▸ RECORD EXTRACTS:
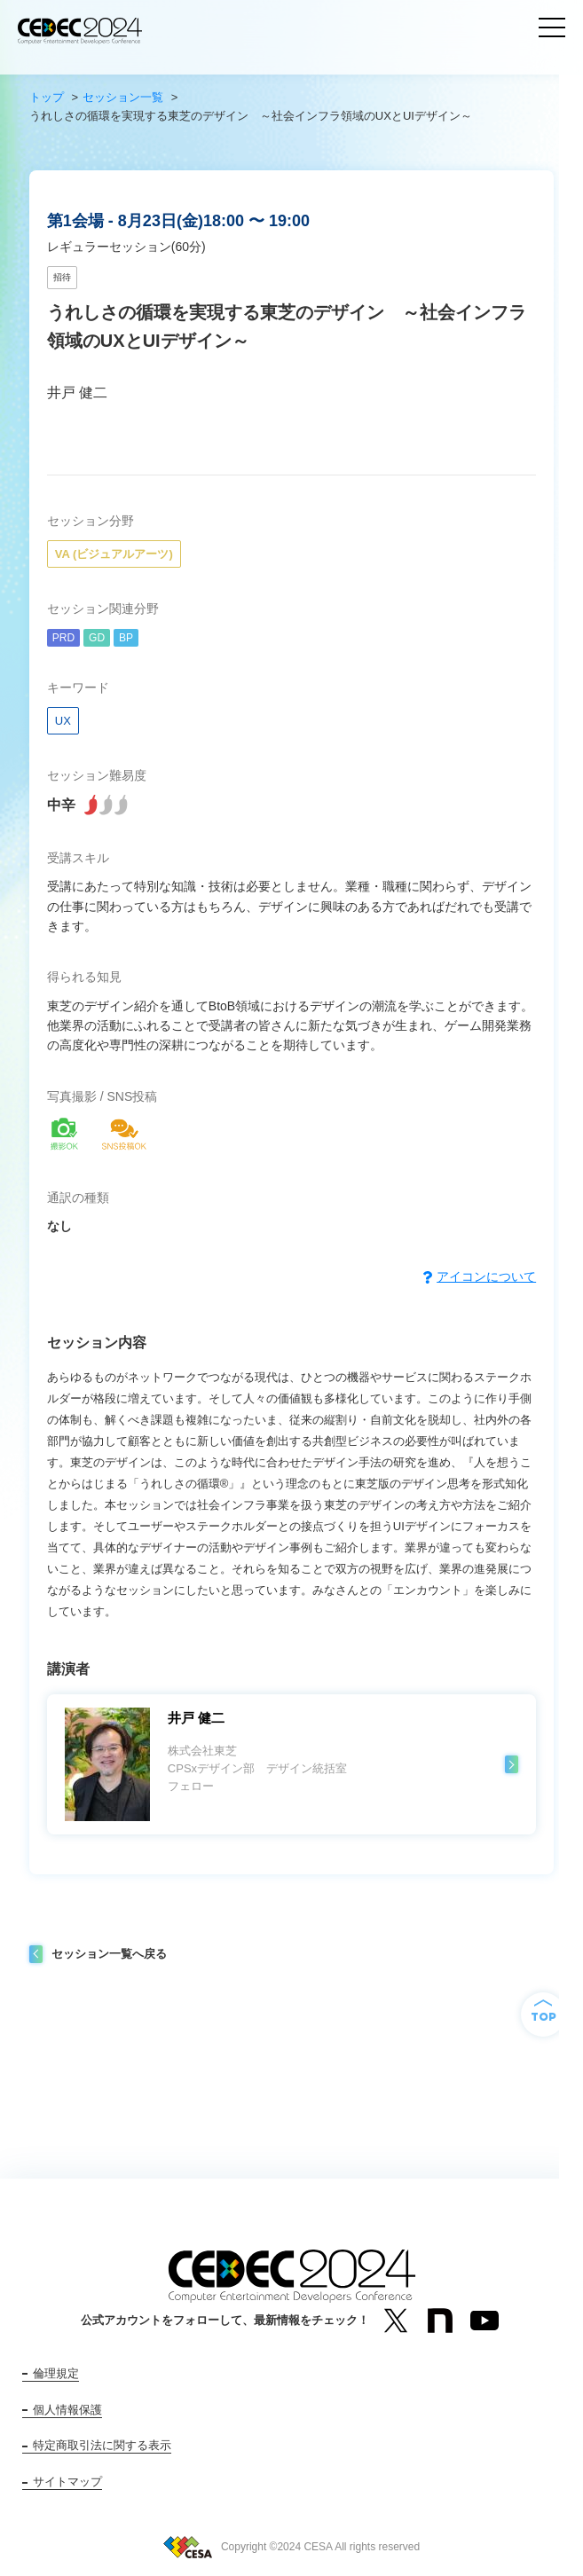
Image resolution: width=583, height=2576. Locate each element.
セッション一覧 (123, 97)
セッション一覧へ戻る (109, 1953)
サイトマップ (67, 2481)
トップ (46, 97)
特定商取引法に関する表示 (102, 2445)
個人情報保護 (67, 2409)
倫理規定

▸ EXERCISE GOAL: Rewrite the listing above with "Image resolution" swapped for "Picture size" and everything else left as it is. Leave the pictures out.

▸ SOLUTION TO THIS PROBLEM:
Picture size: width=583, height=2576. Locate each element.
セッション一覧 (123, 97)
セッション一覧へ戻る (109, 1953)
サイトマップ (67, 2481)
トップ (46, 97)
特定商取引法に関する表示 (102, 2445)
個人情報保護 (67, 2409)
倫理規定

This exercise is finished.